**Problem to solve:**
Print all the records below, word for word and in full.
Top of Given data
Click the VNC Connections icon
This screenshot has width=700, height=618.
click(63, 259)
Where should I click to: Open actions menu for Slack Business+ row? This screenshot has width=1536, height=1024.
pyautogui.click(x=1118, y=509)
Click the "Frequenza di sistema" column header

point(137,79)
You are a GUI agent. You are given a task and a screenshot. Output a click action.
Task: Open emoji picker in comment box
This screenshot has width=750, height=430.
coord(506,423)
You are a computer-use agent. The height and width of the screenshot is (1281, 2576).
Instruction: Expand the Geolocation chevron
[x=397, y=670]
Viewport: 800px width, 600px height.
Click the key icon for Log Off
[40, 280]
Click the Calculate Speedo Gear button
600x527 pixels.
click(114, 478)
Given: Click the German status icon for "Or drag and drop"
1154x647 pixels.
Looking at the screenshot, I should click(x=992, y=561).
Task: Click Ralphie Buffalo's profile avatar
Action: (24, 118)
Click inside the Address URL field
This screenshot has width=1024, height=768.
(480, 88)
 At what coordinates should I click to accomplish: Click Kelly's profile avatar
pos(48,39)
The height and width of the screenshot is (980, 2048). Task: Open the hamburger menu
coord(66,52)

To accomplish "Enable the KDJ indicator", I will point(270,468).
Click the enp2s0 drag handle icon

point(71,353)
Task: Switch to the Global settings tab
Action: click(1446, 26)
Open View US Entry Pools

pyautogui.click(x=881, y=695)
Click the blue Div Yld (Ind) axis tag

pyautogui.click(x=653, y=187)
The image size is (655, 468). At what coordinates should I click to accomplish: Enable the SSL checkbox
Bottom of Given data
**Output of the exercise:**
Click the VNC Connections icon
This screenshot has width=700, height=618.
click(63, 259)
Where should I click to: Open actions menu for Slack Business+ row? This screenshot has width=1536, height=1024.
pyautogui.click(x=1118, y=509)
Click the "Frequenza di sistema" column header

point(137,79)
You are a GUI agent. You are given a task and a screenshot. Output a click action.
Task: Open emoji picker in comment box
This screenshot has width=750, height=430.
coord(506,423)
You are a computer-use agent. The height and width of the screenshot is (1281, 2576).
Instruction: Expand the Geolocation chevron
[x=397, y=670]
Viewport: 800px width, 600px height.
Click the key icon for Log Off
[40, 280]
Click the Calculate Speedo Gear button
600x527 pixels.
click(114, 478)
Given: Click the German status icon for "Or drag and drop"
1154x647 pixels.
Looking at the screenshot, I should click(x=992, y=561).
Task: Click Ralphie Buffalo's profile avatar
Action: (24, 118)
Click inside the Address URL field
This screenshot has width=1024, height=768.
(480, 88)
 At what coordinates should I click to accomplish: Click Kelly's profile avatar
pos(48,39)
The height and width of the screenshot is (980, 2048). Task: Open the hamburger menu
coord(66,52)

To accomplish "Enable the KDJ indicator", I will point(270,468).
Click the enp2s0 drag handle icon

point(71,353)
Task: Switch to the Global settings tab
Action: click(1446, 26)
Open View US Entry Pools

pyautogui.click(x=881, y=695)
Click the blue Div Yld (Ind) axis tag

pyautogui.click(x=653, y=187)
The image size is (655, 468). At what coordinates should I click to accomplish: Enable the SSL checkbox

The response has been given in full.